Thursday, July 2, 2020

Such Small Hands – A Terrifyingly Subliminal Tale of Trauma and Abandonment


“…We ambled awkwardly alongside Marina’s memory, always parallel, always tired, always hungry, but the urgency of our desire wasn’t enough to bring it to life and then we tired of trying, and desire turned to rage against that girl who seemed too old…

Last year when I read Argentinean author Samantha Schweblin’s novella Fever Dream I was haunted for days by its eerie, foreboding mood & the images and questions it evoked. It’s a surrealistic tale that’s part political & eco critique and part intimate study of broken souls. I am still at a loss of words to describe the feeling this unconventional yet dazzling short novel kindled within me which was exemplarily translated by Megan McDowell. Spanish author Andres Barba’s 2008 novella Such Small Hands also withholds such ferocious intensity, its perplexing tone mesmerizingly translated by Lisa Dillman. Such Small Hands is a journey into the creepy and incredibly complex inner world of orphaned children. Barba dismantles the typical societal notions of childhood innocence and purity to showcase how callousness and grim curiosity are also part of a child’s world, which is firmly rooted inside the traumatized and isolated kids characters of Barba.

Both Fever Dream and Such Small Hands take a genre story and make it a chilling experiment in literary form.  Edmund White in the afterword of Such Small Hands befittingly writes, “Every once in a while a novel does not record reality but creates a whole new reality, one that casts a light on our darkest feelings.” The novella pulls us into its grimly fascinating world through its focus on the minutiae and in the manner Barba inventively discerns the coarser emotions of traumatized children. On the outset, Such Small Hands tells a very simple tale of a seven-year old Marina who ends in an orphanage after suddenly losing her parents in an automobile accident. When Marina enters the orphanage, clutching her only source of comfort – a toy doll – she immediately becomes both an object of intrigue and an outcast.

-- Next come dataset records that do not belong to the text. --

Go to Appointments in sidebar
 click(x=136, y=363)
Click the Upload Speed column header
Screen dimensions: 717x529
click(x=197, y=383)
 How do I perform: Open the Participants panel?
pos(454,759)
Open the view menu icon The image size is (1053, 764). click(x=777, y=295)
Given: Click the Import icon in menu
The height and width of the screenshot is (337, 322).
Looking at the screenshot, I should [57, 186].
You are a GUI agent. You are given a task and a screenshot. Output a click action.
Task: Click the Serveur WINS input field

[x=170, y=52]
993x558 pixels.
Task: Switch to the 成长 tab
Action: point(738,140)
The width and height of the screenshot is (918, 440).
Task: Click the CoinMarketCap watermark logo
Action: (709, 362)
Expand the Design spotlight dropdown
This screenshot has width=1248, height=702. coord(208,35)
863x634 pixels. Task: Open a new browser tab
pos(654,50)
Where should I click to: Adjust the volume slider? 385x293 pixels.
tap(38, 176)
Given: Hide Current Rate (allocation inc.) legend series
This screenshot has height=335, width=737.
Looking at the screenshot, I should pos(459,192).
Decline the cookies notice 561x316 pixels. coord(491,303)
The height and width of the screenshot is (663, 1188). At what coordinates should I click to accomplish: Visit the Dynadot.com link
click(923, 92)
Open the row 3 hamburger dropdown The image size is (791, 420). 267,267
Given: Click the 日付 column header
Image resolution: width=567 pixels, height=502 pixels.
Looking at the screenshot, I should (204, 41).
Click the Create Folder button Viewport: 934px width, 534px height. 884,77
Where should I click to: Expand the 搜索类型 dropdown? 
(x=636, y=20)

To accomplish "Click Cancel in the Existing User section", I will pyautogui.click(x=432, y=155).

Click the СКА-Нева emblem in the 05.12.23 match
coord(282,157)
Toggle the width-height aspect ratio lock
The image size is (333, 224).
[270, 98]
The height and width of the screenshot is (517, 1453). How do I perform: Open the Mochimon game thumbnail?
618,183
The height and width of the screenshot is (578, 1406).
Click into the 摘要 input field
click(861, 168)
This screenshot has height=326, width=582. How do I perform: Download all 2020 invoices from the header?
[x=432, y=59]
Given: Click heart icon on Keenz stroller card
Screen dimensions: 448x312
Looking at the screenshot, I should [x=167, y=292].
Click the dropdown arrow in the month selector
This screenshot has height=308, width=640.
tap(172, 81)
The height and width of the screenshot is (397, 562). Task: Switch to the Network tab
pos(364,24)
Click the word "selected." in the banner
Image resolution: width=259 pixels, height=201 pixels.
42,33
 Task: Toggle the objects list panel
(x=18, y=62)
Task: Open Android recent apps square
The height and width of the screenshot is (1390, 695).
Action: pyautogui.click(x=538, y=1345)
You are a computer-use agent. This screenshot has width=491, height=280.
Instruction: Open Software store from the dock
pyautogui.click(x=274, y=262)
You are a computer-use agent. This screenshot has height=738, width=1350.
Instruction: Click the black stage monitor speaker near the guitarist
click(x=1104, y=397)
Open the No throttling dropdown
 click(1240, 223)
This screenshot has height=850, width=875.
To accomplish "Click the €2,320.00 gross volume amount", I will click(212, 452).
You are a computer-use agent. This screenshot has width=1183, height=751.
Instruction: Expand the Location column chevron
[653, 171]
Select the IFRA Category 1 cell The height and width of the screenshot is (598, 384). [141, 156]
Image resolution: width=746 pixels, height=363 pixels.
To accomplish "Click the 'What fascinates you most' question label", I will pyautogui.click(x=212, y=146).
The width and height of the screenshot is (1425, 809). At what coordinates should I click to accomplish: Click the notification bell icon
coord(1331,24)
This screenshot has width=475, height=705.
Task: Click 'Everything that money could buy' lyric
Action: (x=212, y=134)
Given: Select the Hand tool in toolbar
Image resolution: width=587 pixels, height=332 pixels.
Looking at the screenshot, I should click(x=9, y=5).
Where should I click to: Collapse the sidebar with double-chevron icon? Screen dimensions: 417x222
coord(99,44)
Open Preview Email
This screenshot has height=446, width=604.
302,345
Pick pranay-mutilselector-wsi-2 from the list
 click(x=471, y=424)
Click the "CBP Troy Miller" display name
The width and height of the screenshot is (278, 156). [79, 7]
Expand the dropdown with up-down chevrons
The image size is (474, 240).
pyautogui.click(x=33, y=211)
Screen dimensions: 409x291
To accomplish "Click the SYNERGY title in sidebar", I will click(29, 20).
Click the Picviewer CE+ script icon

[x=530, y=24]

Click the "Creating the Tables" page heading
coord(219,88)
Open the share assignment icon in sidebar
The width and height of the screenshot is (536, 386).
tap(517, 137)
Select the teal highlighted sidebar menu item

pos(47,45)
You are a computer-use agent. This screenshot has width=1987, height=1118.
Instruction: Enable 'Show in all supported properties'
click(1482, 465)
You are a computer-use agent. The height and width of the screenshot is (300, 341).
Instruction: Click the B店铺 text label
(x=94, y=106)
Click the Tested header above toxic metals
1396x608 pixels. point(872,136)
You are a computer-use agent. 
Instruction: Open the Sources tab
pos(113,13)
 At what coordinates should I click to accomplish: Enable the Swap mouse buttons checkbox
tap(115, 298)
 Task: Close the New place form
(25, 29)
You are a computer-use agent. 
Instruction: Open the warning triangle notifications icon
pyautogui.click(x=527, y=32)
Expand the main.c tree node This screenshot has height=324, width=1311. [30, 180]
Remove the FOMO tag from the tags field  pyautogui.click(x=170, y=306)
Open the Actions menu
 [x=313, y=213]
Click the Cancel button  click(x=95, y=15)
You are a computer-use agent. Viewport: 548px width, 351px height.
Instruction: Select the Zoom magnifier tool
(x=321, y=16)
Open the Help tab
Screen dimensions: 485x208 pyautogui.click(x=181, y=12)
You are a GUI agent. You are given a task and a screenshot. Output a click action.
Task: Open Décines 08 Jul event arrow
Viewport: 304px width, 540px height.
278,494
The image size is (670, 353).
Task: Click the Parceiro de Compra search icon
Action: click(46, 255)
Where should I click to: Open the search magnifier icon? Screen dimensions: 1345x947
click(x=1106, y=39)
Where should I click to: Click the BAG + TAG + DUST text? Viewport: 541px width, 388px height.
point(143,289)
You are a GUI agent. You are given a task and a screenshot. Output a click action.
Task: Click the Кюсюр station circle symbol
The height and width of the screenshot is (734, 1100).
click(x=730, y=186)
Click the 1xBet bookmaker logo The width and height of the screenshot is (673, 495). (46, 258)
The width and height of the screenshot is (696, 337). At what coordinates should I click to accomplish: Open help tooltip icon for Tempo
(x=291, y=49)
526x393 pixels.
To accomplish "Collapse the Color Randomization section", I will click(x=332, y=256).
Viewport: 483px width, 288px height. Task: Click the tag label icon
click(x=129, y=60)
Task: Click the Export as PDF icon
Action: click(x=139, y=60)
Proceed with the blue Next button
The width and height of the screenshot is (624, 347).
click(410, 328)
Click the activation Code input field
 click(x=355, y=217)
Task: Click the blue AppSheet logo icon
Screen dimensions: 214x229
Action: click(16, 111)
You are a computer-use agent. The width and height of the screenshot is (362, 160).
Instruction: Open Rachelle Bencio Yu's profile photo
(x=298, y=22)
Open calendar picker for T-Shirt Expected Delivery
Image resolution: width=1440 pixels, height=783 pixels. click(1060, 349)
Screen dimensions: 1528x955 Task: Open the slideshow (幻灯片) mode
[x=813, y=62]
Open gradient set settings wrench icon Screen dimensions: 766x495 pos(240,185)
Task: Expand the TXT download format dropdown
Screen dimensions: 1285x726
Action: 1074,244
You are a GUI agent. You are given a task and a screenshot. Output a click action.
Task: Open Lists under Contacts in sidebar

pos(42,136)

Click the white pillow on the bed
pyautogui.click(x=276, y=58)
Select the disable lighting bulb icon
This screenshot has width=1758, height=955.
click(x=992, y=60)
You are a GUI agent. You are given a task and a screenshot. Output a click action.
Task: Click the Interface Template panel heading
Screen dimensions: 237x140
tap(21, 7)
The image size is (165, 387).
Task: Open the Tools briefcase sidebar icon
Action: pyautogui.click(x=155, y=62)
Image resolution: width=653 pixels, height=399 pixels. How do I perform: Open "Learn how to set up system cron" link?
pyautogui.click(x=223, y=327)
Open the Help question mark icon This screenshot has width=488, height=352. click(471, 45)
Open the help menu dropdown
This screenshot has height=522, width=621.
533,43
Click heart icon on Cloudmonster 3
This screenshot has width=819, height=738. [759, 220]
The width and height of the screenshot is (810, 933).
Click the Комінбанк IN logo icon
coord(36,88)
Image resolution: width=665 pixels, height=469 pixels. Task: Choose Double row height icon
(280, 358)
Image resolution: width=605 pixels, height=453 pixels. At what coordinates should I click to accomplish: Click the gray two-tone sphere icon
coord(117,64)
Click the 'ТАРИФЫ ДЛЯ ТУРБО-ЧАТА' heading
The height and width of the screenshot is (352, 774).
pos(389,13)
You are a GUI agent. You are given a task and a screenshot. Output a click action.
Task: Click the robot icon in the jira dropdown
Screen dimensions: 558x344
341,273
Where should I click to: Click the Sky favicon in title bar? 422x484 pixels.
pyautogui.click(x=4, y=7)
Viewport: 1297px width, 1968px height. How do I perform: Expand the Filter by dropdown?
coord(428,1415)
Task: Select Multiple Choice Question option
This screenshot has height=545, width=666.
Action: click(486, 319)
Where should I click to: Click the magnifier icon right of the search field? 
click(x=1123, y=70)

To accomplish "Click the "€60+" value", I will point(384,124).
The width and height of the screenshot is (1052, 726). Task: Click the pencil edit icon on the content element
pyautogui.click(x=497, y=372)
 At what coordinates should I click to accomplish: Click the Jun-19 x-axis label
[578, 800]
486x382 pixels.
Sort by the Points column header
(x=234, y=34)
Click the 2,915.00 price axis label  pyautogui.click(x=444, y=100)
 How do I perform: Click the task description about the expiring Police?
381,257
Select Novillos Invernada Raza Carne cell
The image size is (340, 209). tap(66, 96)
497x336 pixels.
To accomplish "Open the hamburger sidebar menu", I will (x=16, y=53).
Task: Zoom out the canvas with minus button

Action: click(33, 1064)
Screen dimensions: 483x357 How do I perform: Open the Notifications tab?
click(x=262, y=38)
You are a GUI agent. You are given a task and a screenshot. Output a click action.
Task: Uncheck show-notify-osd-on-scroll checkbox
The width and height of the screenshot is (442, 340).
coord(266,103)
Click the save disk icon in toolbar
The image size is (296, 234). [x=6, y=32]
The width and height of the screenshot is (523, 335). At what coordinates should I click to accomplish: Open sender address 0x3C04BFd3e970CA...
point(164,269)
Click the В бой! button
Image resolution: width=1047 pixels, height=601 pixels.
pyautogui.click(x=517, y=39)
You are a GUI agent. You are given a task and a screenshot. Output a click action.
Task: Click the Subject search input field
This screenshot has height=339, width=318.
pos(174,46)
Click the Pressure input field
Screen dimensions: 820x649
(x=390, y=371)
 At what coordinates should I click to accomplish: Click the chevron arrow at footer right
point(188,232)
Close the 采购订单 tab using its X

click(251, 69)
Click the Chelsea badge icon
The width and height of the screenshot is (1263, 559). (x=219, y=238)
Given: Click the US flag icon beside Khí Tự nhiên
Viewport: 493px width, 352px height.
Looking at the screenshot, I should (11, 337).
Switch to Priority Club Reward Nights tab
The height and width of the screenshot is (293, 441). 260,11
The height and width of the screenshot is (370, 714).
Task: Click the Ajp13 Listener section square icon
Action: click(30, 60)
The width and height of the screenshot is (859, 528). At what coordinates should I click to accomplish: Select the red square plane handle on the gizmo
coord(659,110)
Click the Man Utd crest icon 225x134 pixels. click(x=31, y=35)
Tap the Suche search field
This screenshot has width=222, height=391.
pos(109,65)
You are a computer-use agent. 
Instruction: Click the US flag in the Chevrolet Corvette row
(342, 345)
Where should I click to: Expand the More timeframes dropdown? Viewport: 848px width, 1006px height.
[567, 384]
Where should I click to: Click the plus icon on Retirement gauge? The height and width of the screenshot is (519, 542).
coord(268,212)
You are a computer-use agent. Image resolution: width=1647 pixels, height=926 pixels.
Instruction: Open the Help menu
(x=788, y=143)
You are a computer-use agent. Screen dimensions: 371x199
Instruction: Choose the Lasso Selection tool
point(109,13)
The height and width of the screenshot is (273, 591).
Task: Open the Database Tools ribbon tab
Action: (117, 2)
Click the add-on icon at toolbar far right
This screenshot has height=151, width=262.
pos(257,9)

Divided into three parts, each small chapters alternates between the perspective of Marina and the voice of other girls who all speak as one. Trapped in the claustrophobic world of orphaned children, we the readers become a doll as the children susurrate their darker inner most thoughts that forebode a tragic conclusion. When Marina realizes that she is ‘different’ (from the scar across the midriff to her quiet defiance while carrying out a hunger strike, Marina is doomed to not be a part of the ‘collective’) she seeks to wrest control from her tormentors by teaching them a game. Under Barba’s pristinely arranged prose, the intention and results profoundly unsettles us.

The overall events in Such Small Hands is said to be based on a chilling real-life incident that took place in Brazil in the 1960s. Girls in an orphanage at Rio de Janeiro killed a child and played with her body parts for a week. In the interview to Granta, Barba states that this episode had a powerful impact on him, “not because it is particularly sinister but because it seems to hide in its interior a story of love and fascination.” Consequently, Barba isn’t trying to chronicle the grim tale of killer kids, but deploys the written word to create a powerful mood and accesses the unconscious mind in a way that’s extremely complex and yet flows smoothly.  

Such Small Hands and Fever Dream (and I’m on the hunt for similar novellas) clearly can’t be reduced to its plot points. Its atmospheric creepiness can only be felt; the depiction of unforeseeable cruelties in a mundane reality which sets out to violently infiltrate our subconscious. As I mentioned earlier, Barba’s fascination with minutiae leads to grotesque as well as magical images. For instance, the trail of words used to describe the portentous act of severing the caterpillar which is juxtaposed with Marina talking to her psychologist. It remains as a testament to Barba’s power to transport us to unseen, darker dimensions within the everyday normality (which brings to mind the adjective ‘Lynchian’).

Overall, Such Small Hands is fiction at its most formidable and compelling. It explores beauty, vileness, pandemonium, and the complexities of violence existing at the various levels of seemingly simple world of children.